Summer 2014: Poetry
And the King Was in the Counting House
by Geraldine Foote
Frenzy of fear likely dropped 3,000 birds. |
On the day the blackbirds fell from the sky, some spun like pinwheels, others flew blind into the sides of tall buildings. One struck a woman out walking her dog, which barked incessantly and tried to retrieve the winged carcass as she lay there. Convoys swerved to avoid feathered lumps littering the road and small red-winged missiles pummeled hoods and windshields. No, these are not the demanding crows, feathers slicked and strutting all shiny. These black birds are smaller, delicate, pinned with red flags like medals on their wings, greeting morning in phosphorus-like flashes. At dusk, they’re tiny drones swooping in for twilight soirees at the roost.
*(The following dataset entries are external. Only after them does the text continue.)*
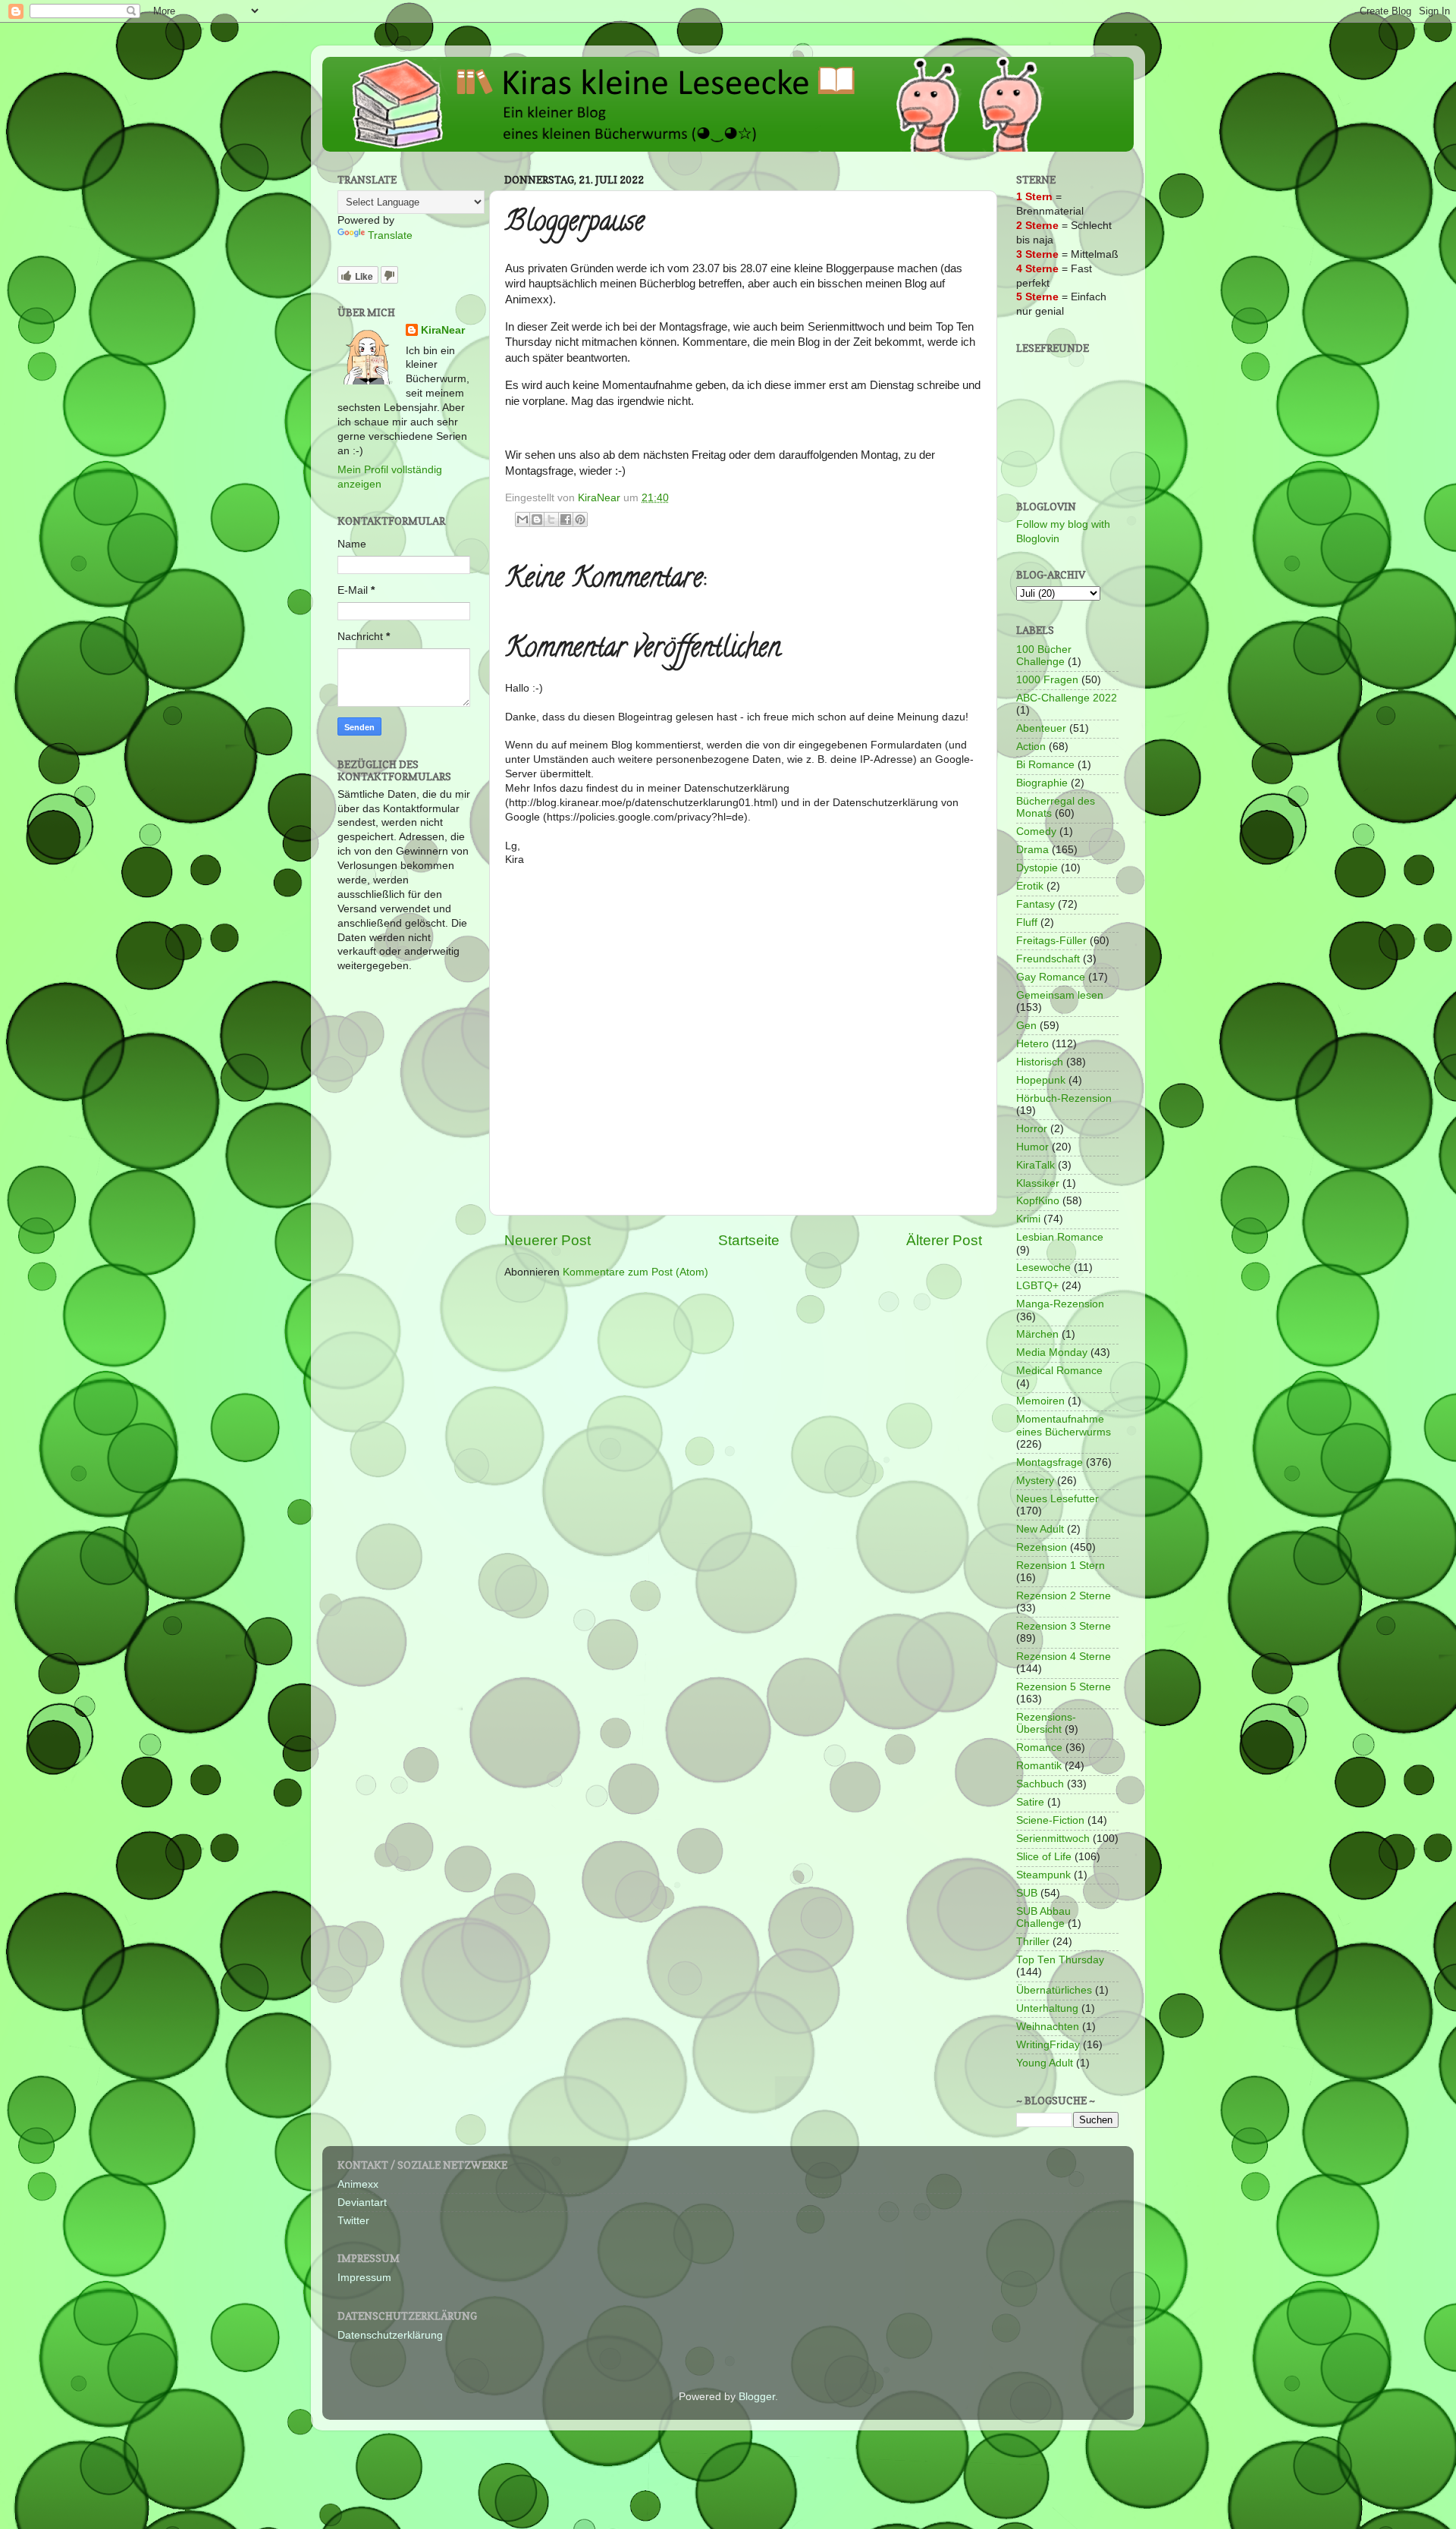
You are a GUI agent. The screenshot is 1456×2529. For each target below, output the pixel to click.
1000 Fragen (1047, 680)
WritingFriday (1048, 2044)
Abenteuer (1041, 728)
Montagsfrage (1049, 1462)
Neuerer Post (547, 1240)
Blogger (757, 2396)
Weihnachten (1047, 2026)
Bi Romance (1045, 764)
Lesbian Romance (1059, 1237)
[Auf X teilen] (551, 519)
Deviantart (362, 2202)
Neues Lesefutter (1057, 1499)
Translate (390, 235)
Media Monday (1051, 1352)
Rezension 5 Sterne (1063, 1687)
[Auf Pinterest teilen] (580, 519)
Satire (1030, 1802)
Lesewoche (1043, 1267)
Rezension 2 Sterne (1063, 1596)
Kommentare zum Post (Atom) (635, 1272)
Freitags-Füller (1051, 940)
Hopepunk (1040, 1080)
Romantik (1039, 1765)
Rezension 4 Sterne (1063, 1656)
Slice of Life (1044, 1856)
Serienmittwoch (1053, 1838)
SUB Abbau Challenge (1043, 1917)
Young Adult (1044, 2063)
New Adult (1040, 1529)
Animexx (357, 2184)
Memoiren (1040, 1401)
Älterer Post (944, 1240)
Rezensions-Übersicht (1046, 1723)
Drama (1032, 849)
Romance (1039, 1747)
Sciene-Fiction (1050, 1820)
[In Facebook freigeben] (565, 519)
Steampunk (1043, 1875)
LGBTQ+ (1037, 1285)
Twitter (353, 2220)
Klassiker (1037, 1183)
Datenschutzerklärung (390, 2335)
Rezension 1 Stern (1060, 1565)
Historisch (1039, 1062)
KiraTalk (1035, 1165)
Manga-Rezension (1060, 1304)
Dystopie (1037, 868)
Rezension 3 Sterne (1063, 1626)
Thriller (1033, 1941)
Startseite (749, 1240)
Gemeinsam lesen (1059, 995)
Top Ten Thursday (1060, 1960)
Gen (1026, 1025)
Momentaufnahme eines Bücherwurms (1063, 1425)
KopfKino (1037, 1200)
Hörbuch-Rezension (1064, 1098)
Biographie (1042, 783)
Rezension (1041, 1547)
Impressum (364, 2277)
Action (1031, 746)
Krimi (1028, 1219)
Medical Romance (1059, 1370)
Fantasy (1035, 904)
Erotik (1029, 886)
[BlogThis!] (536, 519)
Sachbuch (1040, 1784)
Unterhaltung (1047, 2008)
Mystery (1035, 1480)
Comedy (1036, 831)
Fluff (1026, 922)
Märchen (1037, 1334)
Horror (1031, 1128)
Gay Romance (1050, 977)
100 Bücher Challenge (1044, 655)
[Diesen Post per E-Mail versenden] (522, 519)
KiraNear (443, 330)
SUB (1026, 1893)
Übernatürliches (1054, 1990)
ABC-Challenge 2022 (1066, 698)
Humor (1032, 1147)
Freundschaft (1048, 959)
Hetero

The blackbirds were struck by lightening or stressed by the midnight explosions of revelers. Ringing a new year, the people became oblivious to how much this looks like the old year, not even seeing the winged ones striking ground, then staggering drunk to their deaths, become collateral. At first, the people thought Hitchcock’s “The Birds” had come, or the End Times, and they shunned the bodies piling up, running home to embrace and huddle with loved ones. The redwings, startled, in a frenzy of fear, flew, they say, despite poor eyesight, disoriented in dark, their trembling breasts bursting amid pyrotechnics or the blunt force trauma of thunder. A few unfortunates crashed beak-first into ground, not so dignified in death, not photographed, acknowledged or embraced; far more than four and twenty baked in an American pie, these delicate casualties shoved, warm, into the corner of time’s cupboard become a contented fiction.